__YOUR INSTRUCTIONS__
Give the records from the line containing "The image size is (800, 451)." through the line containing "tap(1541, 566)", both included, as a JSON list of strings with one string per line and blank lines omitted. Include nothing outside that range.

__RECORDS SHOWN__
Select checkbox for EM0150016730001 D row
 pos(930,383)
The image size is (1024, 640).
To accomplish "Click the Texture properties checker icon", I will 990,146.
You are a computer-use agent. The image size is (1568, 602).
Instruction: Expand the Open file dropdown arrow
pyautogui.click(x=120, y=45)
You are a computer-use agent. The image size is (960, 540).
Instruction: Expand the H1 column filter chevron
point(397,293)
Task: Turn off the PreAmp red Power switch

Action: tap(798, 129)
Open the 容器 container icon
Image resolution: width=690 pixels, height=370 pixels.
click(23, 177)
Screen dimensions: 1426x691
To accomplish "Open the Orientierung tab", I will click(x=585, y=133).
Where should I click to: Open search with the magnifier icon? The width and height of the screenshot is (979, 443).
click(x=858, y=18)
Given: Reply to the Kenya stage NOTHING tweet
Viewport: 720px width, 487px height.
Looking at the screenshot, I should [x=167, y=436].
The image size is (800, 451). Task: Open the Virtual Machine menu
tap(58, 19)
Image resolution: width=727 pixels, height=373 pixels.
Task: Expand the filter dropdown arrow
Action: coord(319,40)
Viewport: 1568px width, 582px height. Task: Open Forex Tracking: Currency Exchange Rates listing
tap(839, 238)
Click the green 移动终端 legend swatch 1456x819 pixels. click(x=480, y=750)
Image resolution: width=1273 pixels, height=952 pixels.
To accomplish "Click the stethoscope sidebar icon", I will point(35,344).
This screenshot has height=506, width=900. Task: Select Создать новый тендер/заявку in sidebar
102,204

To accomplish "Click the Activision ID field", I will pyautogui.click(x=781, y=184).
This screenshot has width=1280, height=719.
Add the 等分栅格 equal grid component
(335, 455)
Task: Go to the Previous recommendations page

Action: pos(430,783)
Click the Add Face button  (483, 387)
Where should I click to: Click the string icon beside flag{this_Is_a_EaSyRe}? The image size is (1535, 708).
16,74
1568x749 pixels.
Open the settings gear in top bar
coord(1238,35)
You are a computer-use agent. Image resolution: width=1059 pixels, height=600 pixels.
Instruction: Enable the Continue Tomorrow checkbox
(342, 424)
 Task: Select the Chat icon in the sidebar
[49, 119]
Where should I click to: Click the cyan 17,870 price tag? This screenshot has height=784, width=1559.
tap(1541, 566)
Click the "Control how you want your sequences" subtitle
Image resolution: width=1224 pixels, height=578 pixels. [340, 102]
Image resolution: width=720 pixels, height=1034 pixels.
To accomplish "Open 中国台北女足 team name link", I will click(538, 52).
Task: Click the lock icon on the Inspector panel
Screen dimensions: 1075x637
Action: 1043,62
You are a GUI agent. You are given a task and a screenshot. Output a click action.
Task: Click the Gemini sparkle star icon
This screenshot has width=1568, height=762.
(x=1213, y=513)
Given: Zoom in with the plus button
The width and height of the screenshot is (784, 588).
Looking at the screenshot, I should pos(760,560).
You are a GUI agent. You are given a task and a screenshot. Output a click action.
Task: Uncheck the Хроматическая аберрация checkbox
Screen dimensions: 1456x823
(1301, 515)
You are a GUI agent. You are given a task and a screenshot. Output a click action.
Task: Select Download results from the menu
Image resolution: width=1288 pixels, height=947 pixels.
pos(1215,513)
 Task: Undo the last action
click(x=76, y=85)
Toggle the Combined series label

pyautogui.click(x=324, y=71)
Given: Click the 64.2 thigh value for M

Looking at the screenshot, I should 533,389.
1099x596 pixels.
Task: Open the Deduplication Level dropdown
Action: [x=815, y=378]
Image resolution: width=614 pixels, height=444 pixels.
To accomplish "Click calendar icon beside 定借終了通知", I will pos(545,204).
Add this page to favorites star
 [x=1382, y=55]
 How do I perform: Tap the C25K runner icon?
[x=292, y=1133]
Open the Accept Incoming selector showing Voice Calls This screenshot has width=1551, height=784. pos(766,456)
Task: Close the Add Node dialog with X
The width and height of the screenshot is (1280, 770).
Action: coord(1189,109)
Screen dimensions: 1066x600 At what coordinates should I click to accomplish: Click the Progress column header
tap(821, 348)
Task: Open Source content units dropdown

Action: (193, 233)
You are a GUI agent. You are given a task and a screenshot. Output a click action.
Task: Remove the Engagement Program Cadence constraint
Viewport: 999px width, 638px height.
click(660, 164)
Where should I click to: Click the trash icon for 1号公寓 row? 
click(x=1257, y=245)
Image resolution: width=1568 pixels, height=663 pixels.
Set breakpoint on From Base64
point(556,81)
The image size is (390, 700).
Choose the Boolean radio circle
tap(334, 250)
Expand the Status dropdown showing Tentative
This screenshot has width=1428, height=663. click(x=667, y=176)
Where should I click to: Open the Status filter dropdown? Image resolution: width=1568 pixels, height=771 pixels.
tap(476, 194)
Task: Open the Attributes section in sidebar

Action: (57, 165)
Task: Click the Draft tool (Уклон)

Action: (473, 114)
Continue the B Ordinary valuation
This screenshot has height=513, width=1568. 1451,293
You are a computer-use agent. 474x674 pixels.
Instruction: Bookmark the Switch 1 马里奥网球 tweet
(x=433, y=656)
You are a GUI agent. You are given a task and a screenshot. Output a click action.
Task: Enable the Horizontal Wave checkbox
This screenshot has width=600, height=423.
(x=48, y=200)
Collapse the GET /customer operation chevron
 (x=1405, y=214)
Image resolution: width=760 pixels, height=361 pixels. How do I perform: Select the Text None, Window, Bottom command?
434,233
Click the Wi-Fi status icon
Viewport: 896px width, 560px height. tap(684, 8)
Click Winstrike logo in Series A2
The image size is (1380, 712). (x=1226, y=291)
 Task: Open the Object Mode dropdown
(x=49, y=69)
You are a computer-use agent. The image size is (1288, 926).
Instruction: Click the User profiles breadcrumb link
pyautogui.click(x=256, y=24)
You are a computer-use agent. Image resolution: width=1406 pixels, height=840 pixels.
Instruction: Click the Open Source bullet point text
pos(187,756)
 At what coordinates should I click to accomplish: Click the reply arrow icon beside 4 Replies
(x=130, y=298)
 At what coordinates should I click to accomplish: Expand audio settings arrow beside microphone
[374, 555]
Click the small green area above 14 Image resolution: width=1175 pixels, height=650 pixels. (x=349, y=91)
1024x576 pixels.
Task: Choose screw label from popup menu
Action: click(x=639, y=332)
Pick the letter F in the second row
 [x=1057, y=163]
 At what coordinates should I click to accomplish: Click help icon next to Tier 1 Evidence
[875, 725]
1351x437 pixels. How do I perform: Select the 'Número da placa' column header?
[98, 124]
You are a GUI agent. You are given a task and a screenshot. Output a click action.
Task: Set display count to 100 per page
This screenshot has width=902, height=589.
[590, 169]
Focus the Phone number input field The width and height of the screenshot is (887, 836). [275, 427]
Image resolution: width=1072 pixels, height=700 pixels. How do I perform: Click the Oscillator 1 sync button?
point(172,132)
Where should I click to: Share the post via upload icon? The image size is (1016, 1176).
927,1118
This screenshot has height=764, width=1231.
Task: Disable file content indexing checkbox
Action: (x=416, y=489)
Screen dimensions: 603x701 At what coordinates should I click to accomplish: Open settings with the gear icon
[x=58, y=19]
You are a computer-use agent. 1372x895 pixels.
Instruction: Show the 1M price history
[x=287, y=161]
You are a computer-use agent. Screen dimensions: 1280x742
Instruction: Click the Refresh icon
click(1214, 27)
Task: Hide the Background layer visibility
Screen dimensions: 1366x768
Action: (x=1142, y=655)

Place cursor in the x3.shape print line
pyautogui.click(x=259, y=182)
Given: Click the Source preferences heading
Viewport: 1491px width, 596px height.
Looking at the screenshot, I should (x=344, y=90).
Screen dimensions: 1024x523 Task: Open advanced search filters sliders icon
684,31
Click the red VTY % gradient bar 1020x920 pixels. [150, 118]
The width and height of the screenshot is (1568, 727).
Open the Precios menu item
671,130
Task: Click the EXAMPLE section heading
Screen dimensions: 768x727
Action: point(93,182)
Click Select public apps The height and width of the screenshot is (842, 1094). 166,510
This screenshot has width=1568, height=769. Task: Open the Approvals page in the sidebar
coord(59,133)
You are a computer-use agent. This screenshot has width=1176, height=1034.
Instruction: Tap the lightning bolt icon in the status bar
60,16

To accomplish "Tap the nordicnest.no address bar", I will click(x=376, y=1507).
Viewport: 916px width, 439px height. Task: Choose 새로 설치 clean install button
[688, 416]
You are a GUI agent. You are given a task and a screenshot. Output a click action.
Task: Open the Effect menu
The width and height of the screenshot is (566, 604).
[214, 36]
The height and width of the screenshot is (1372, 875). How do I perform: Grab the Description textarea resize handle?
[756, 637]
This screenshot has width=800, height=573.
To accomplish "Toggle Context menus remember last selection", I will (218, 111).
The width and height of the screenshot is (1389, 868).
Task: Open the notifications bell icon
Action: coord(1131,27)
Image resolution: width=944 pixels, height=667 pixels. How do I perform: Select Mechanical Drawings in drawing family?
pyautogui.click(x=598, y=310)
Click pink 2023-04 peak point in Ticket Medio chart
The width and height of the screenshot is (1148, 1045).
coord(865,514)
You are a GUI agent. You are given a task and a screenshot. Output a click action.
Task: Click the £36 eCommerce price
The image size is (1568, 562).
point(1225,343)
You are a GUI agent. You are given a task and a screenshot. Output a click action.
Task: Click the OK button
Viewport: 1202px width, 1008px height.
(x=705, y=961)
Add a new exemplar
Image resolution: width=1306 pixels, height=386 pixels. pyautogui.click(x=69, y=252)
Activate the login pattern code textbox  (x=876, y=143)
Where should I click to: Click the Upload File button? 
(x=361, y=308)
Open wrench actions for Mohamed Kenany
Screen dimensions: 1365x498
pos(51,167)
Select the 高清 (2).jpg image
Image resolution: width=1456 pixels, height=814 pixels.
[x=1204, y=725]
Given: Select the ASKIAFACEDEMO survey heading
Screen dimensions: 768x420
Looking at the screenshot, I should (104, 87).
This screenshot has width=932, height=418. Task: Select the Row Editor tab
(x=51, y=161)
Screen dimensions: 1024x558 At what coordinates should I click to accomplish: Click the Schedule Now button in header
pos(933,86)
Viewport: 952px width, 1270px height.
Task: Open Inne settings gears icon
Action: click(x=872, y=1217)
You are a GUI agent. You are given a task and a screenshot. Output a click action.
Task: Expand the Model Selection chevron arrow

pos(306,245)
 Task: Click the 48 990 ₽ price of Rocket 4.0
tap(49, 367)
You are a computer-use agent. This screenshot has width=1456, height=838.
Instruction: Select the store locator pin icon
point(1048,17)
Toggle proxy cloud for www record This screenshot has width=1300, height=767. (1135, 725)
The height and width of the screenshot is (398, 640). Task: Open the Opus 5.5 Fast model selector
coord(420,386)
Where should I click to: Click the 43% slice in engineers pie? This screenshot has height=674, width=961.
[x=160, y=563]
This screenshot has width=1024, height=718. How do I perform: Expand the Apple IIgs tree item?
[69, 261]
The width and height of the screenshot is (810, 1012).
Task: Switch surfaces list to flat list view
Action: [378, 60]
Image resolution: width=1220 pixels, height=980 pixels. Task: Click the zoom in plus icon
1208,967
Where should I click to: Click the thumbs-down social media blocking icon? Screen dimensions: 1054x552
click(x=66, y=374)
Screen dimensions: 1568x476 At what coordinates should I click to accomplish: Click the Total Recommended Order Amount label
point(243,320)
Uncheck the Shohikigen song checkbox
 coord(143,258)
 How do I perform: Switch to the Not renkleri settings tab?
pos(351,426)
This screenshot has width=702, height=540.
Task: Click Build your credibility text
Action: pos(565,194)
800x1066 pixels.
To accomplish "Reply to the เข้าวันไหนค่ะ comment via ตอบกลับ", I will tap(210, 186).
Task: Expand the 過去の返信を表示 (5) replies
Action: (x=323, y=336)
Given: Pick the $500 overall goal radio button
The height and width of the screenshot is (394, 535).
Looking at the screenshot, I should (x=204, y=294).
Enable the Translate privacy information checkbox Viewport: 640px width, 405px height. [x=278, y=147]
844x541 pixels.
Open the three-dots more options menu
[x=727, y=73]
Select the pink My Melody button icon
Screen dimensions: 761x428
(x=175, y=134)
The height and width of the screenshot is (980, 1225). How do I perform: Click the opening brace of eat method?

__RESPONSE__
[
  "The image size is (800, 451). Task: Open the Virtual Machine menu",
  "tap(58, 19)",
  "Image resolution: width=727 pixels, height=373 pixels.",
  "Task: Expand the filter dropdown arrow",
  "Action: coord(319,40)",
  "Viewport: 1568px width, 582px height. Task: Open Forex Tracking: Currency Exchange Rates listing",
  "tap(839, 238)",
  "Click the green 移动终端 legend swatch 1456x819 pixels. click(x=480, y=750)",
  "Image resolution: width=1273 pixels, height=952 pixels.",
  "To accomplish \"Click the stethoscope sidebar icon\", I will point(35,344).",
  "This screenshot has height=506, width=900. Task: Select Создать новый тендер/заявку in sidebar",
  "102,204",
  "To accomplish \"Click the Activision ID field\", I will pyautogui.click(x=781, y=184).",
  "This screenshot has width=1280, height=719.",
  "Add the 等分栅格 equal grid component",
  "(335, 455)",
  "Task: Go to the Previous recommendations page",
  "Action: pos(430,783)",
  "Click the Add Face button  (483, 387)",
  "Where should I click to: Click the string icon beside flag{this_Is_a_EaSyRe}? The image size is (1535, 708).",
  "16,74",
  "1568x749 pixels.",
  "Open the settings gear in top bar",
  "coord(1238,35)",
  "You are a computer-use agent. Image resolution: width=1059 pixels, height=600 pixels.",
  "Instruction: Enable the Continue Tomorrow checkbox",
  "(342, 424)",
  " Task: Select the Chat icon in the sidebar",
  "[49, 119]",
  "Where should I click to: Click the cyan 17,870 price tag? This screenshot has height=784, width=1559.",
  "tap(1541, 566)"
]